Support for this view came from the fact that just about everyone who read the Greek New Testament on the planet used an edition that was produced by an international team of five textual scholars.  My teacher Bruce Metzger was one of the five (he was the lone American).   This edition came in two formats, one of them for scholars, which had a rather lengthy apparatus and one for Bible translators working in countries that did not yet have a New Testament in their indigenous languages, that had a much, much smaller apparatus.

By “apparatus” I mean this.   For the  New Testament, as I have stressed in previous posts, we have different textual witnesses (Greek manuscripts; manuscripts in other ancient languages such as Latin, Syriac, and Coptic; quotations of the New Testament in the writings of the church fathers) and often they word a passage or a verse differently.    In almost any Greek New Testament you buy, there are *two* most obvious features: the text and the apparatus.

The “text” is the running Greek text of the New Testament, just as in the English Bible (where you may have footnotes at the bottom of the page, but what you read are the words in the text).  Below the text is the “apparatus” which indicates important places where the textual witnesses have a different wording for the text.   The “text” that is printed is the one that the editors have decided is most likely what the author originally wrote, based on their evaluation of all the textual evidence, as I did in a series of posts last week on 1 Thessalonians 2:7.  Every passage, every verse, every word, every letter is evaluated by the editors, based on the surviving evidence, to determine which is the “original.”

The apparatus is produced by these same editors as they choose words, or collections of words, that are (in their judgment) significantly different in one or more textual witnesses.   The point of the apparatus is to give the reader a chance to see some of the variations found in these witnesses, especially at places that the editors think are of greatest importance.   And so the apparatus will indicate what the variant readings are, and will show which textual witnesses have which reading (the one judged by the editors to be original and all the other variant readings).

These apparatuses are always highly selective.  There is no way an apparatus can indicate *every* change found in every textual witness.  As I’ve pointed out, there are more differences among the manuscripts than there are words in the New Testament.   And so the editors choose the variants that they think are the most important – for example, the ones that could change the very meaning of the text – and they include these in the apparatus.

Thus, (virtually) every Greek New Testament gives the text and an apparatus.

By the late 1970s, New Testament scholars widely assumed that since we already pretty much knew for relative certainty what the original text was, there was no reason to worry very much about studying the apparatus.  One reason for this kind of complacency was that a new edition of the Greek New Testament would appear every decade or so.   And the new edition was almost always virtually identical with the one before it in its text, even if the apparatus had been brought up to date by the editors making available more newly discovered evidence (manuscript discoveries and the like).  There would usually be *some* changes in the text, but usually they didn’t affect things overly much.

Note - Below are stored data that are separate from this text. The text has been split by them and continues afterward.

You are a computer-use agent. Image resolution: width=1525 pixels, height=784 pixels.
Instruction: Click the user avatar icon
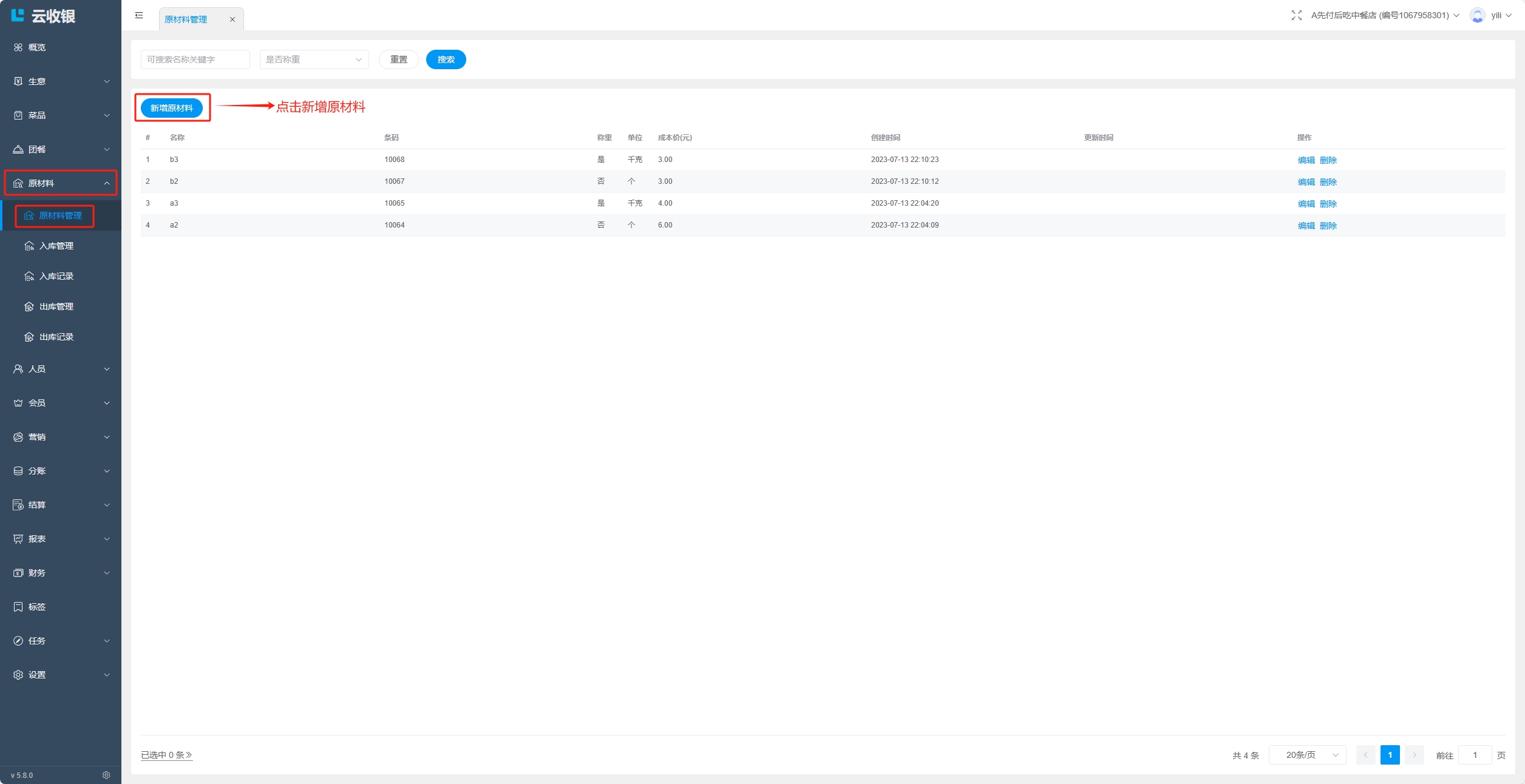[1477, 15]
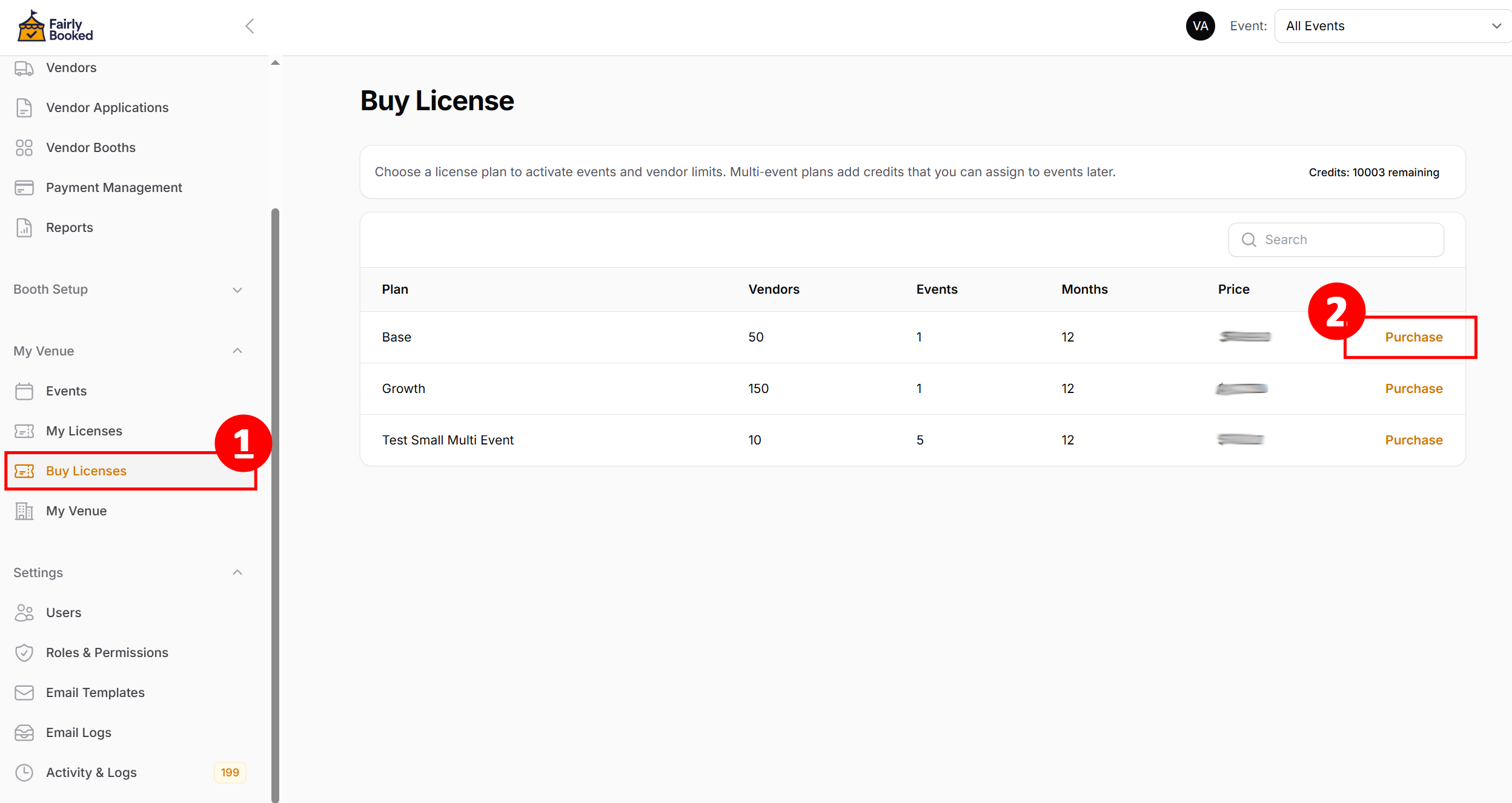Collapse the sidebar with arrow icon
Image resolution: width=1512 pixels, height=803 pixels.
pyautogui.click(x=250, y=26)
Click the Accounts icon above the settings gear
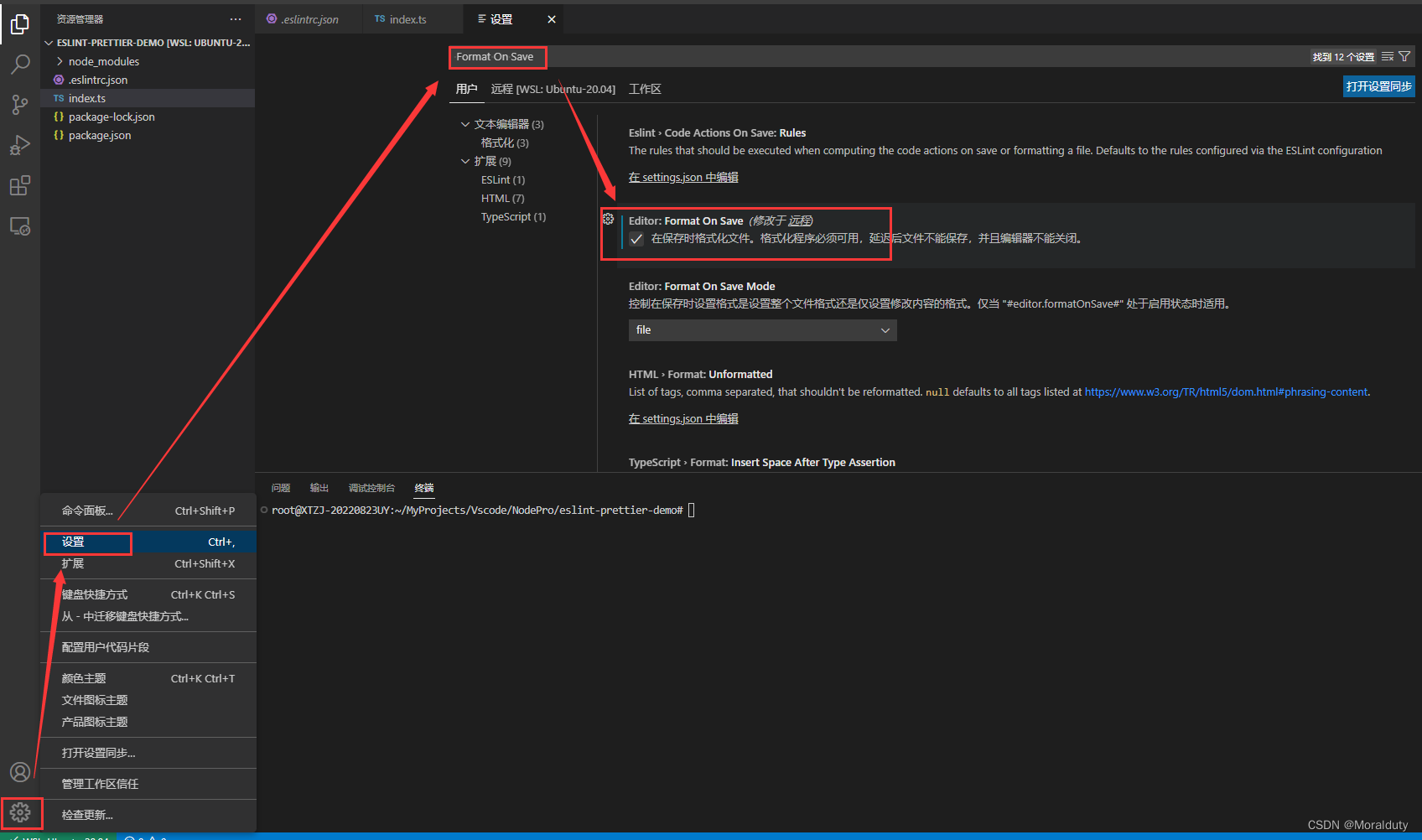Screen dimensions: 1422x840 (x=19, y=772)
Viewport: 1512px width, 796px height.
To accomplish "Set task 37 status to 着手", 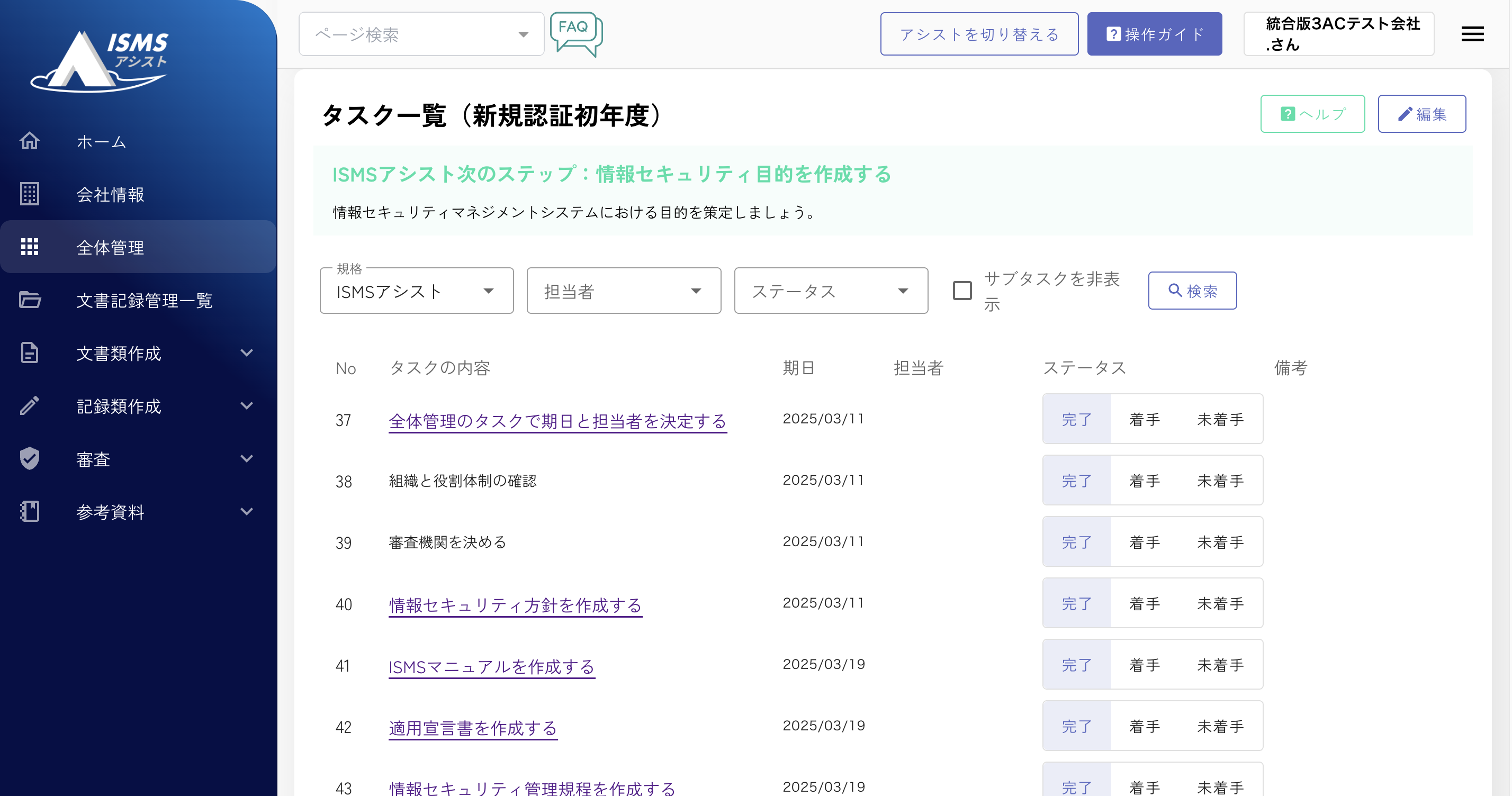I will (1144, 419).
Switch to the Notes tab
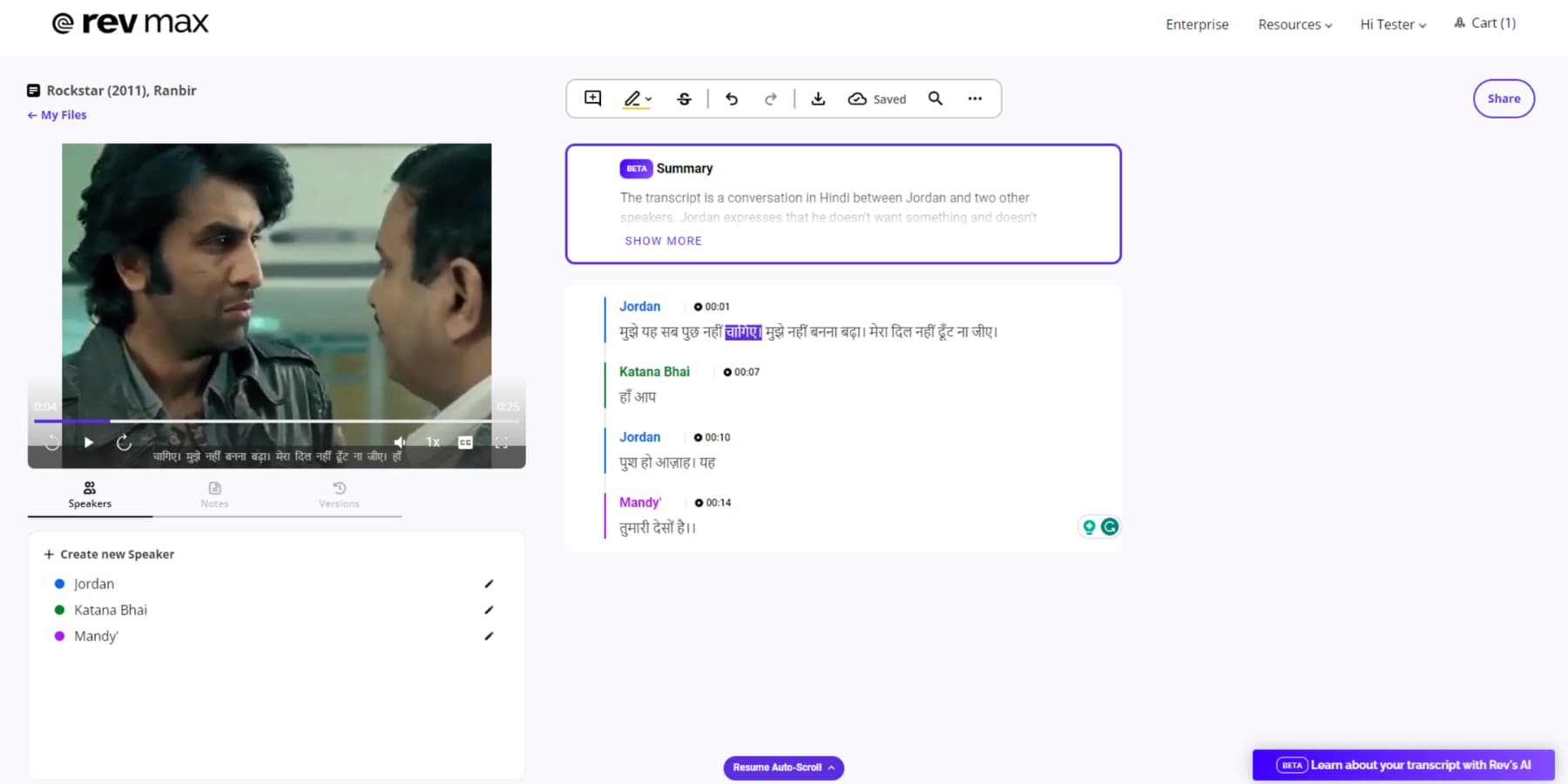Screen dimensions: 1568x784 tap(214, 495)
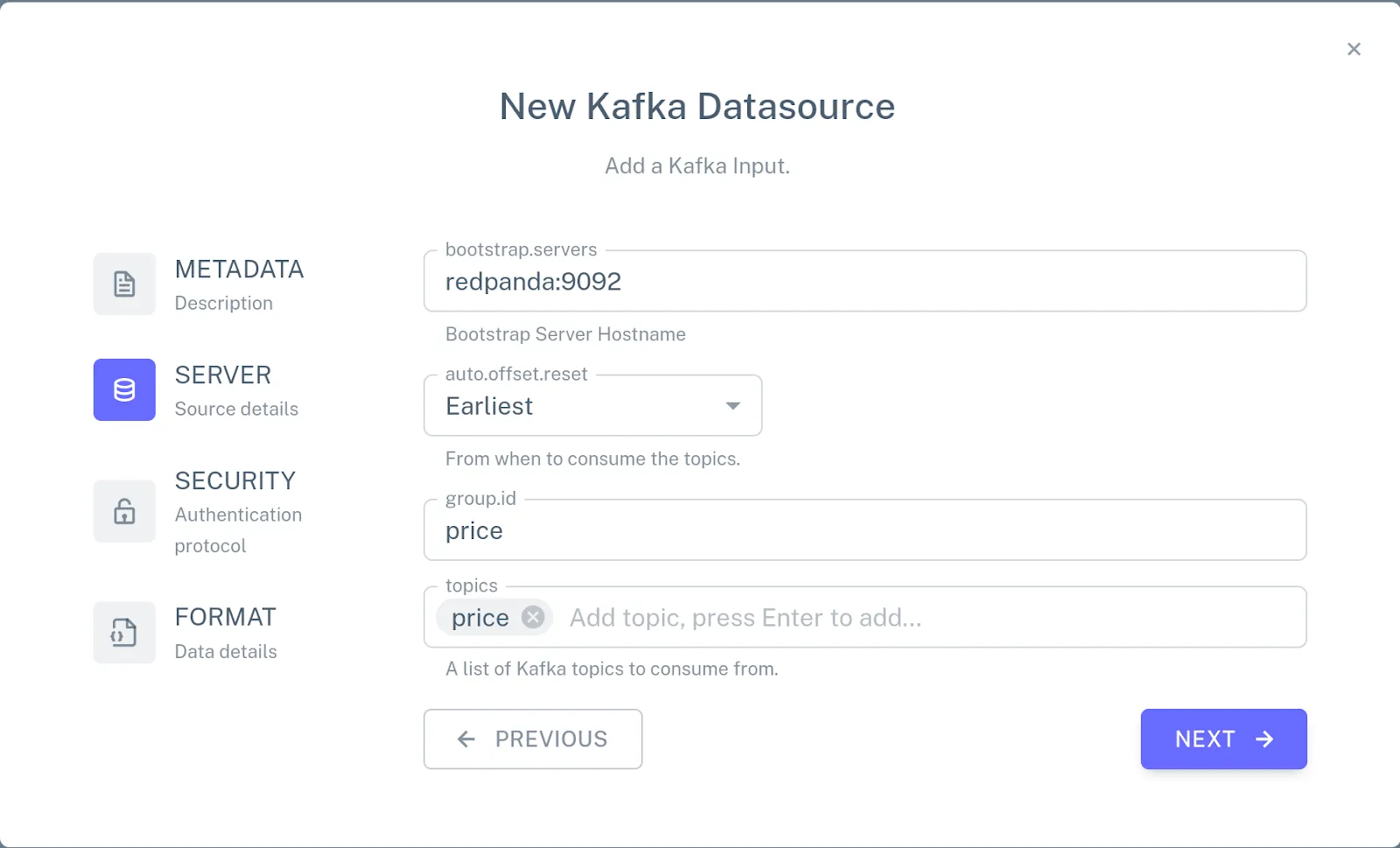Select the METADATA step label

[239, 269]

And this had been going on for decades.   The reality is that the basic character of the printed Greek text was not much different in 1981 from what it was in 1881.   Most New Testament scholars knew that.   And so what was the point of spending your life studying the textual witnesses?  The task that the field was trying to achieve – the reconstruction of the original text – had already  been achieved.   Or so it was widely thought.

Hence the view among NT scholars that there was really no reason to get involved with (or even learn about) textual criticism any more.   I didn’t agree with this view (for reasons I’ll explain in a subsequent post), but that’s what I was facing when I got into the field.